Start of Block

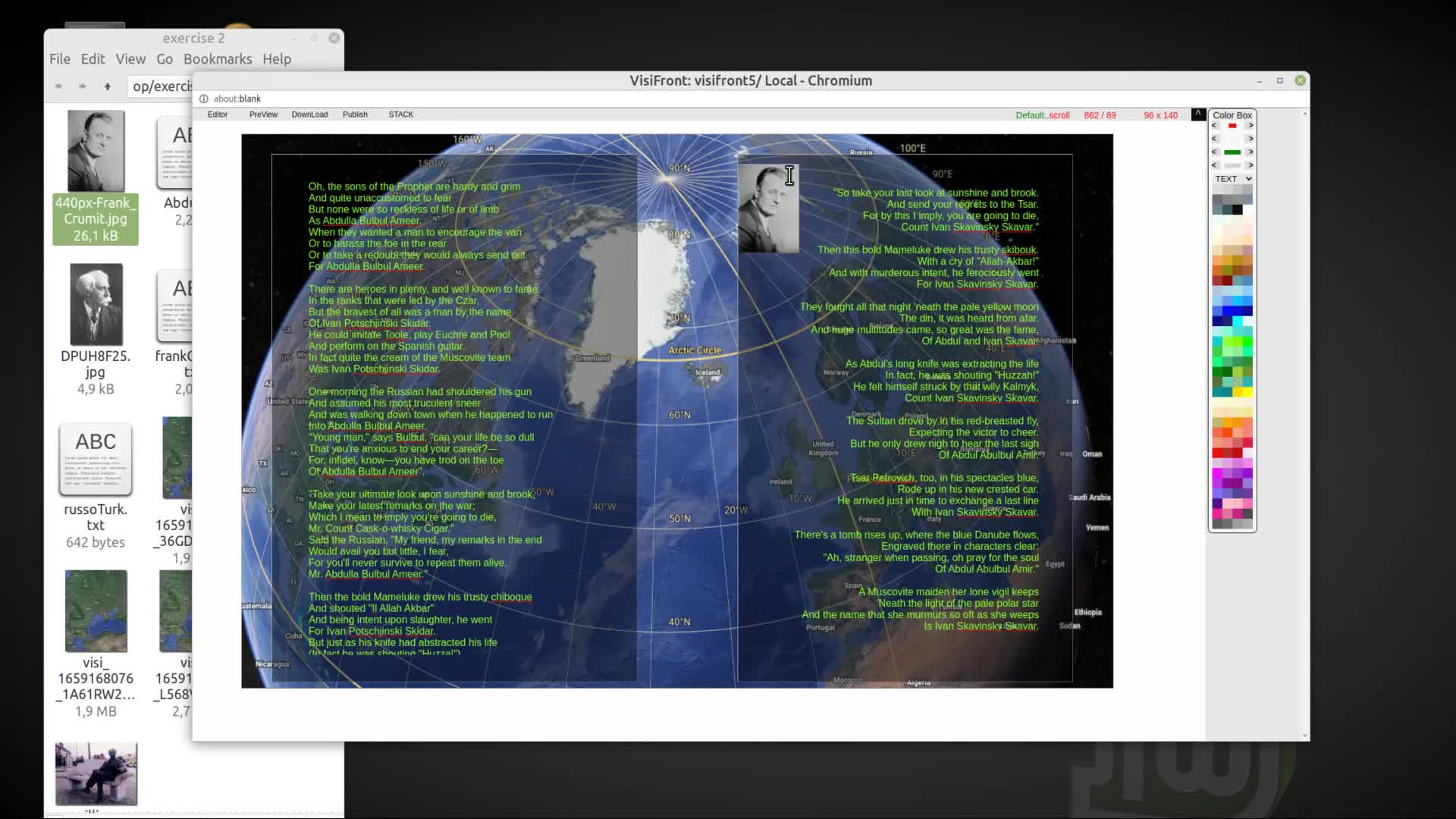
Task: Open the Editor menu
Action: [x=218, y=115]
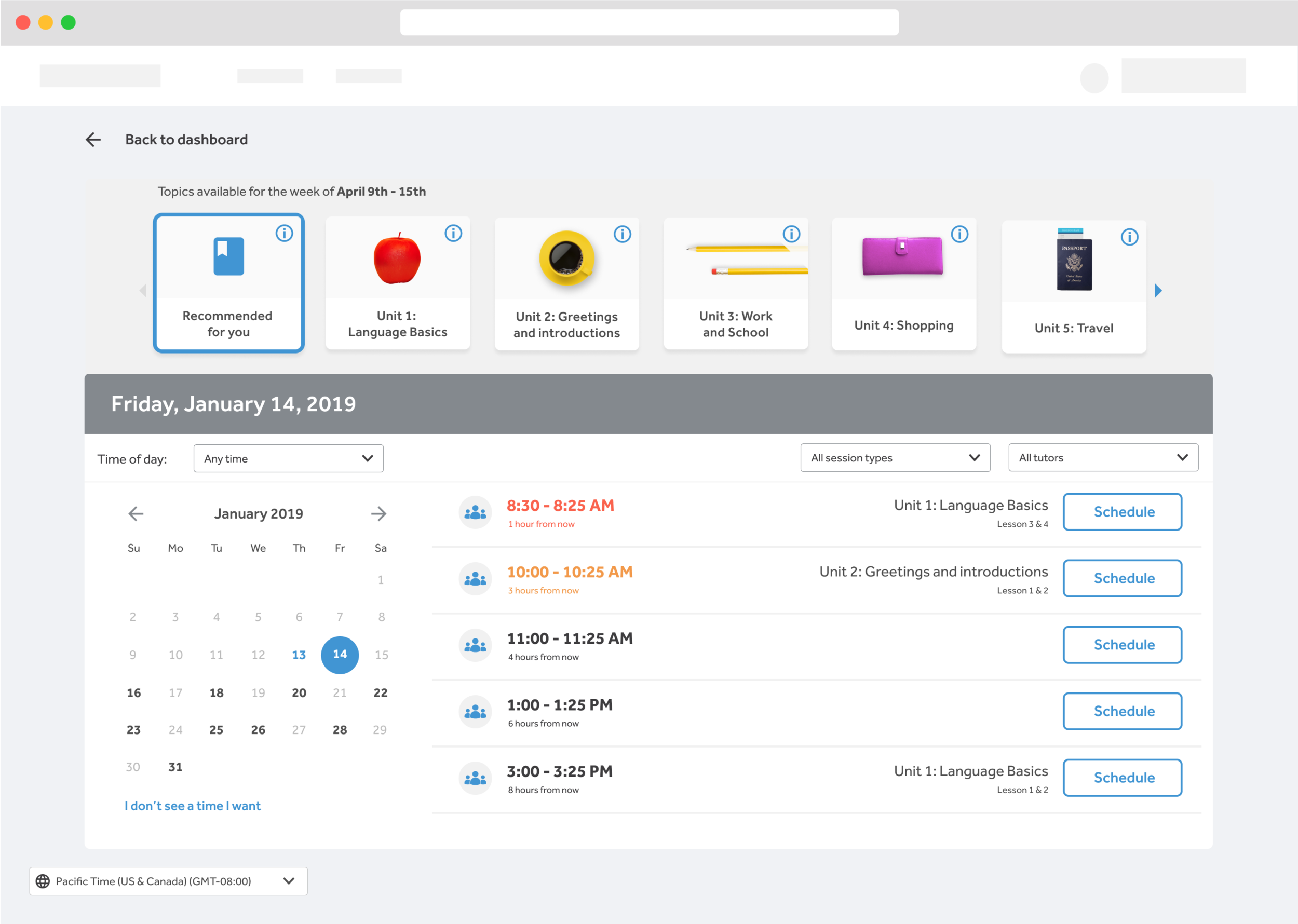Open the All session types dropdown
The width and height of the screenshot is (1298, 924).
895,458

End of Block
Start of Block

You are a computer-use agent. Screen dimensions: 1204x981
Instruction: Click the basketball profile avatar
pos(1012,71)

End of Block
Start of Block

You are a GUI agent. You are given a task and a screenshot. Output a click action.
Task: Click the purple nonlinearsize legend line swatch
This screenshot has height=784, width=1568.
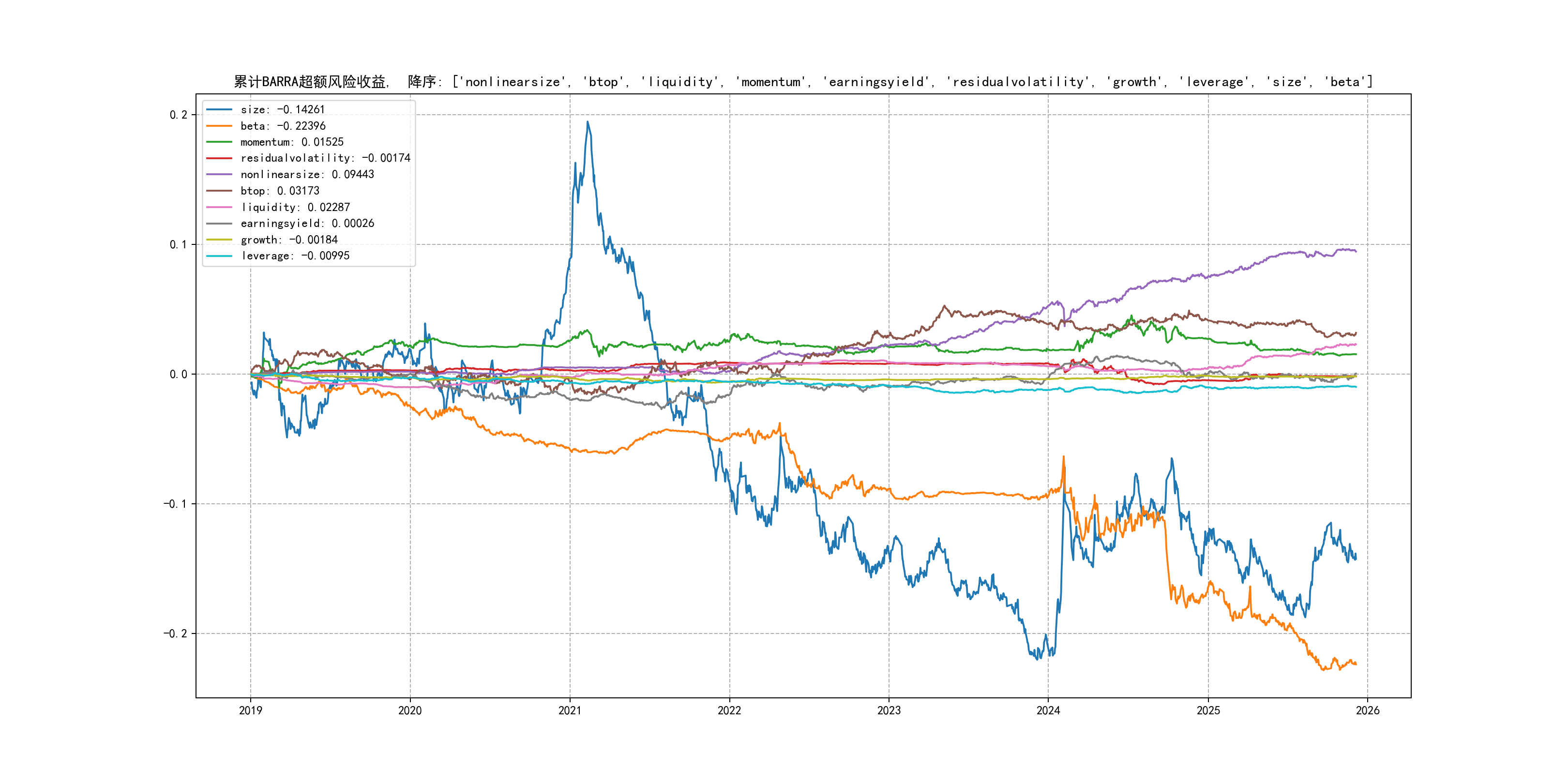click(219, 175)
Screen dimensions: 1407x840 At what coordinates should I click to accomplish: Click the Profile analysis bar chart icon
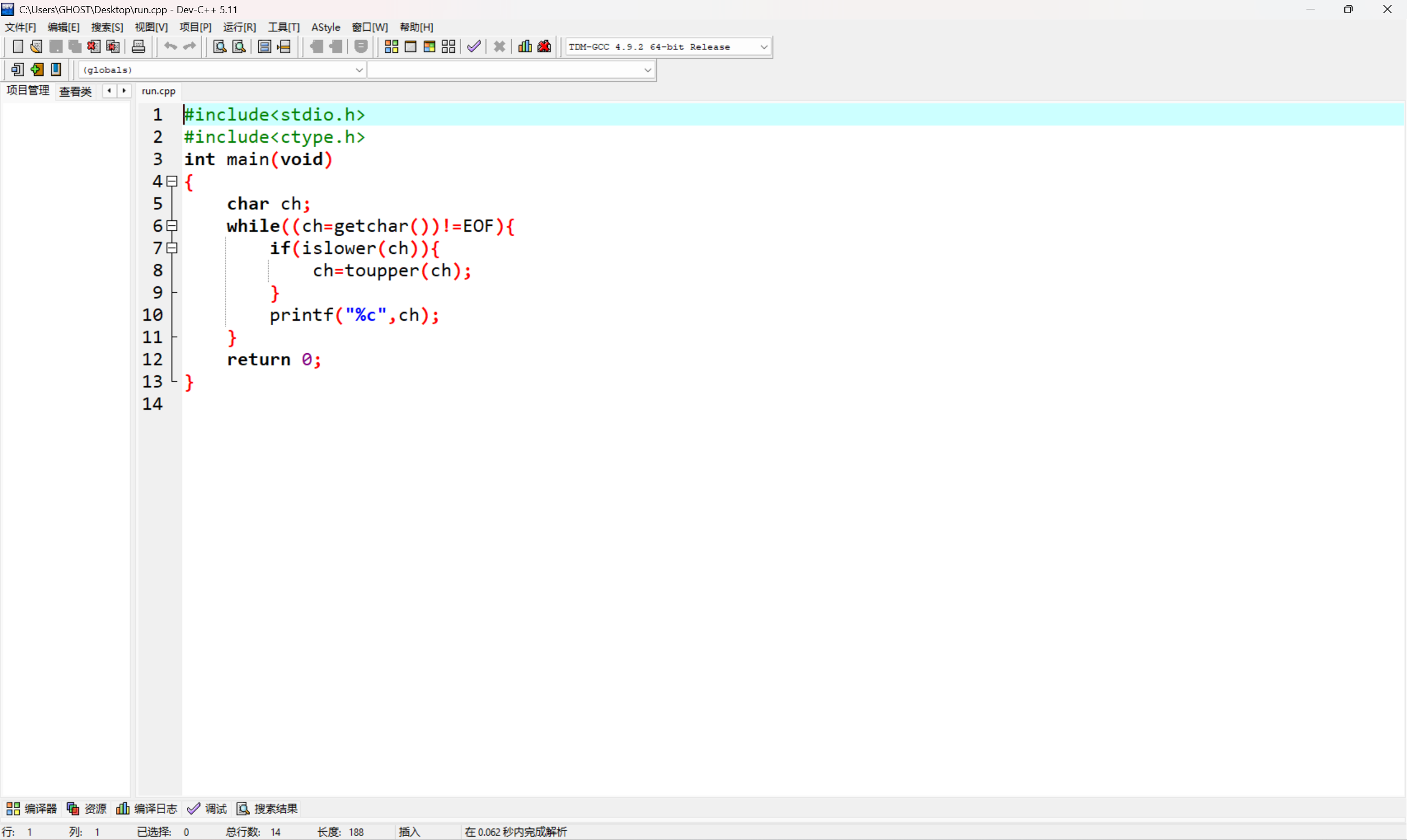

End of Block

Assigned task
With the pictures removed, print only the lines starting at the line that has "Task: Click the" and ending at the line that has "Screen dimensions: 1407x840", both ends included, exactly as they stand above.

Written reply
Task: Click the purple nonlinearsize legend line swatch
This screenshot has height=784, width=1568.
click(219, 175)
Screen dimensions: 1407x840 At what coordinates should I click to accomplish: Click the Profile analysis bar chart icon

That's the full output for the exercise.